Tanycytic ciliary calcium links metabolic sensing to appetite control

The central nervous system maintains energy balance by sensing the body’s metabolic state1,2, yet the precise cellular and molecular sensors involved remain elusive. Tanycytes, specialized glial cells lining the hypothalamic third ventricle, are strategically positioned to monitor systemic signals3-7, and their primary cilia — antenna-like organelles — are implicated in this process8 . However, whether and how these cilia translate metabolic information into a behavioral response is unknown. Here we show that tanycyte primary cilia are dynamic metabolic sensors whose length is remodeled by physiological and pathological states, such as fasting and obesity. Genetic ablation of these cilia in tanycytes exacerbates diet-induced obesity by impairing homeostatic control.
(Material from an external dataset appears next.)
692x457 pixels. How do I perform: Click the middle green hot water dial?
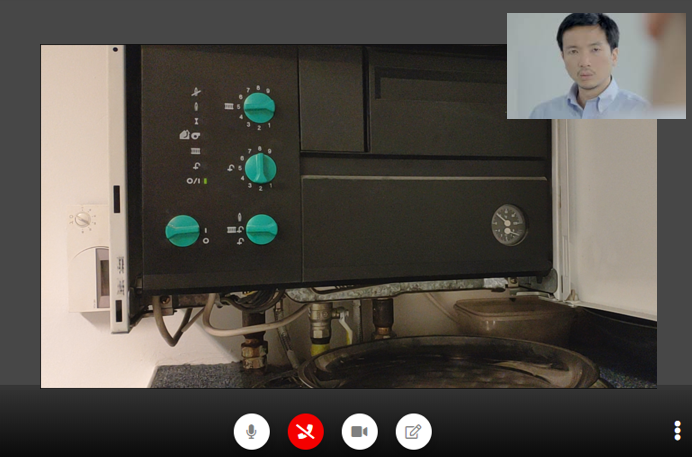pyautogui.click(x=259, y=167)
Mechanistically, we uncover a two-stage, ciliary-to-cytoplasmic calcium relay: Sonic Hedgehog (SHH) signaling triggers a localized Ca²⁺ influx through the ciliary channel TRPC3, which serves as a spark to ignite a global calcium wave amplified by release from the endoplasmic reticulum. This signal governs tanycyte activity, which in turn gates a key hypothalamic anorexigenic circuit to suppress feeding. These findings identify a fundamental sensory mechanism that couples glial cells to neural circuits, establishing the tanycytic cilium as a critical regulator of appetite and a potential therapeutic target for obesity.